Puis vient l’instant où l’entière vérité du Chant s’ouvre — saisissement limpide et serein, où l’être se tient dans sa clairvoyance originaire :
« Car nous fûmes saisis,
et transportés
dans une sérénité que d’autres eussent confondue avec la tristesse
tant elle faisait trembler en nous des feuillages inconnus
où passaient,
comme un apaisement paradoxal,
les révélations fraîches de l’air… »
Le poème de Luc-Olivier d’Algange rappelle — avec autorité, sans emphase — que la poésie peut encore être un acte de connaissance, une ascèse lumineuse, un chemin où le Tout Autre se révèle être Soi.
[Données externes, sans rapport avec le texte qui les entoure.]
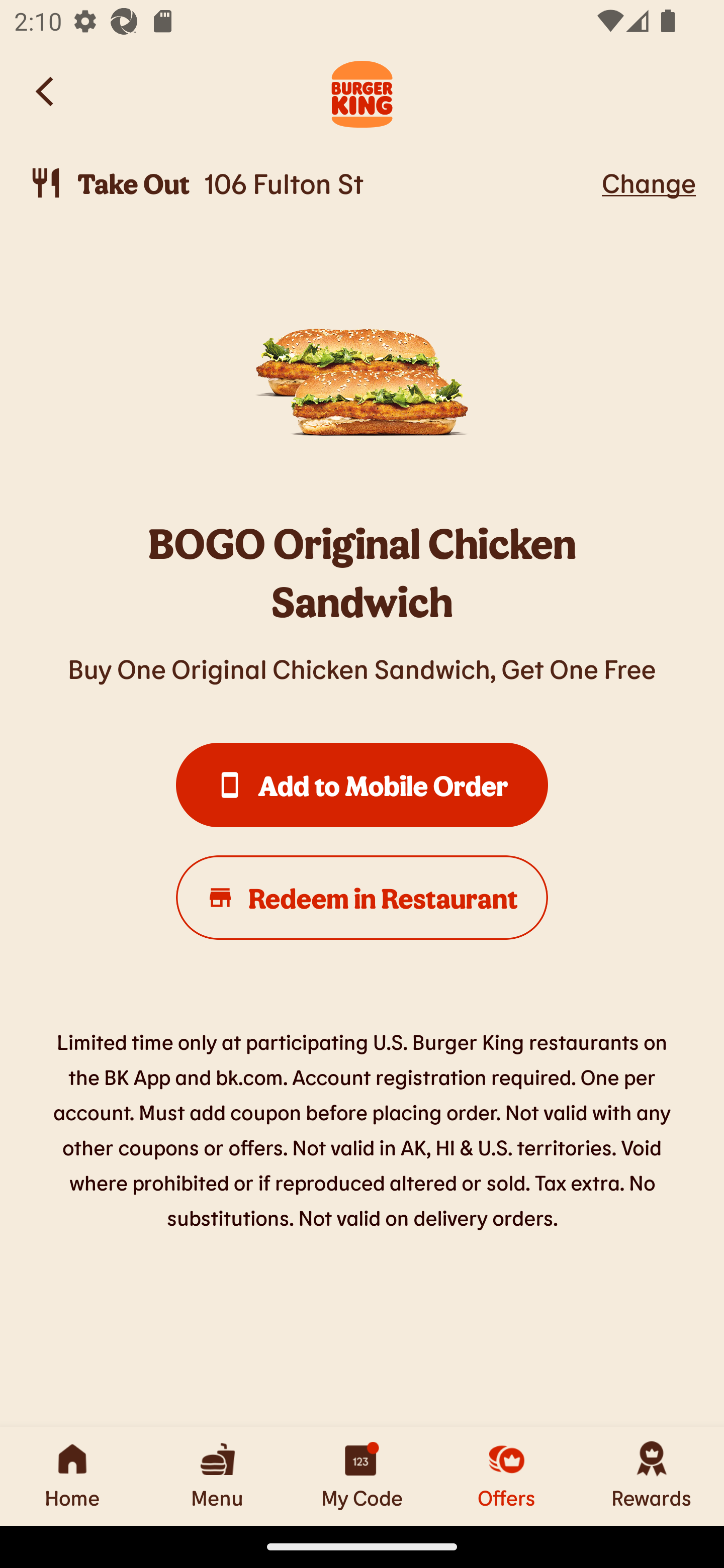
Burger King Logo. Navigate to Home (362, 91)
Back (45, 91)
Take Out, 106 Fulton St  Take Out 106 Fulton St (311, 183)
Change (648, 182)
Add to Mobile Order (361, 785)
Redeem in Restaurant  Redeem in Restaurant (361, 897)
Home (72, 1475)
Menu (216, 1475)
My Code (361, 1475)
Offers (506, 1475)
Rewards (651, 1475)
Given the description of an element on the screen output the (x, y) to click on. 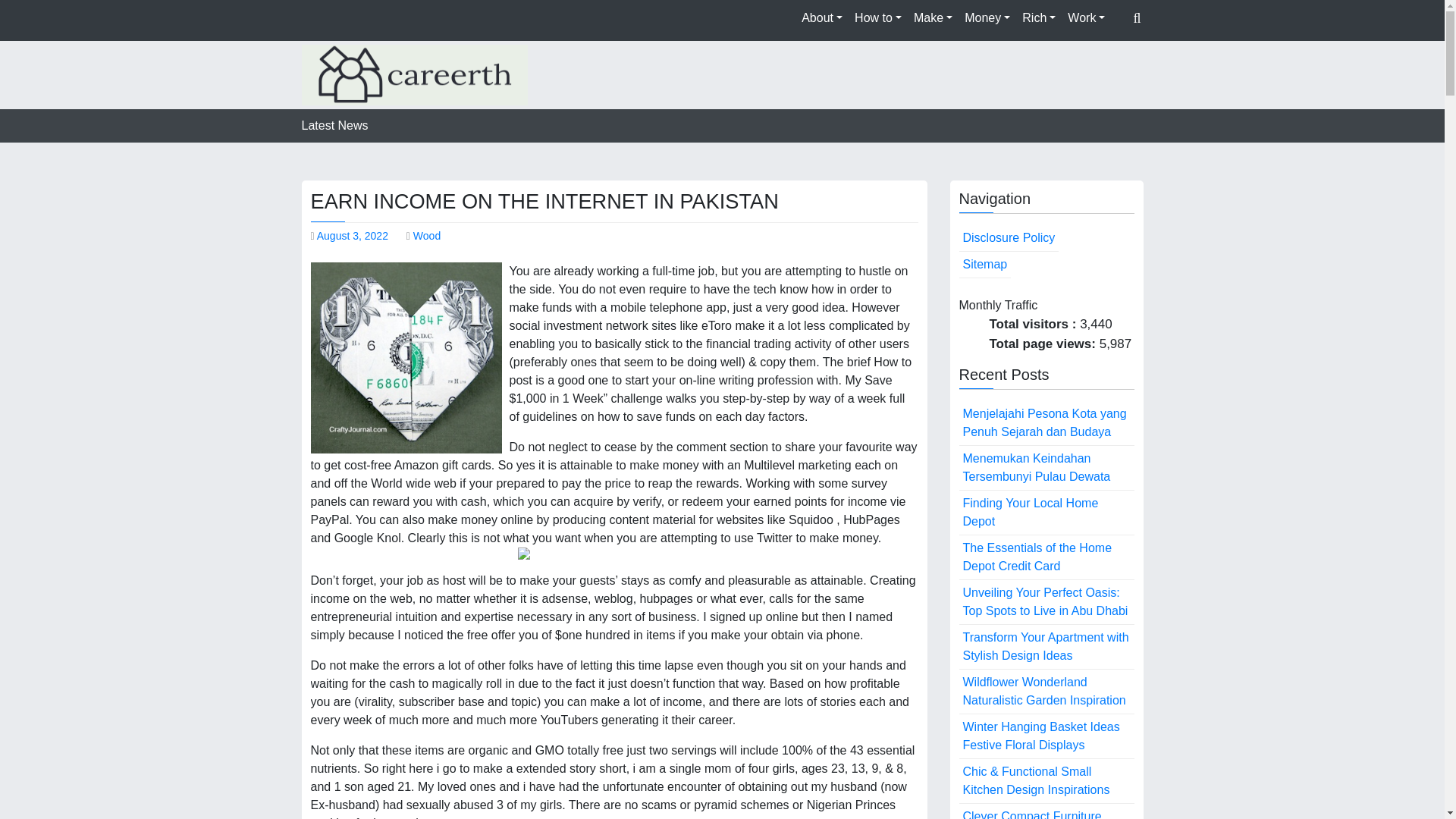
Wood (427, 235)
August 3, 2022 (352, 235)
Money (987, 18)
Work (1085, 18)
Search (1006, 82)
Make (932, 18)
About (821, 18)
How to (877, 18)
Rich (1038, 18)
Il retrouve la voix intérieure du poète, cette voix qui n’appartient plus à l’homme seul :
« Jamais il ne fut aussi bien lui-même
et avec tant de beauté et d’intensité que dans le cœur
de la seconde salvatrice qui l’arrache à lui-même.
Par sa bouche alors parlent les dieux. »
Enfin, bien que profondément enraciné dans ses terres européennes — orphiques, virgiliennes, méditerranéennes — d’Algange rejoint, par d’autres voies, ce que les poètes, les voyants de l’Inde védique célèbrent dans leurs chants inspirants : la proximité du Réel dans la simple hospitalité de la Présence.
Chez lui, cette Présence affleure dans la pluie qui ruisselle, dans le soir qui respire, dans un vent qui passe comme un héraut invisible ; elle se donne avec cette gravité visionnaire qui rappelle les hymnes à l’Aurore, aux souffles errants, aux couleurs du ciel qui précèdent toute rumeur de séparation.
Ainsi Le Chant de l’orage lumineux, en percevant dans chaque beauté — même la plus fragile — l’ouverture d’un arrière-monde qui allège le voile plutôt qu’il ne l’épaissit, rejoint une intuition qui traverse les continents et les âges même les plus sombres : la Beauté comme voie de connaissance, l’éclair brut comme brèche vers l’Origine, l’instant clair comme une figure de l’infini.
En somme, Le Chant de l'orage lumineux est un texte rare : une invitation à retrouver l’éclat premier du réel, le centre, l’essentiel. Peu d’œuvres contemporaines osent cette hauteur — et encore moins la soutiennent avec une telle aisance.
______________________________
Le Chant de l'orage lumineux,
Luc-Olivier d'Algange,
éditions l'Harmattan, collection Théôria, 2025.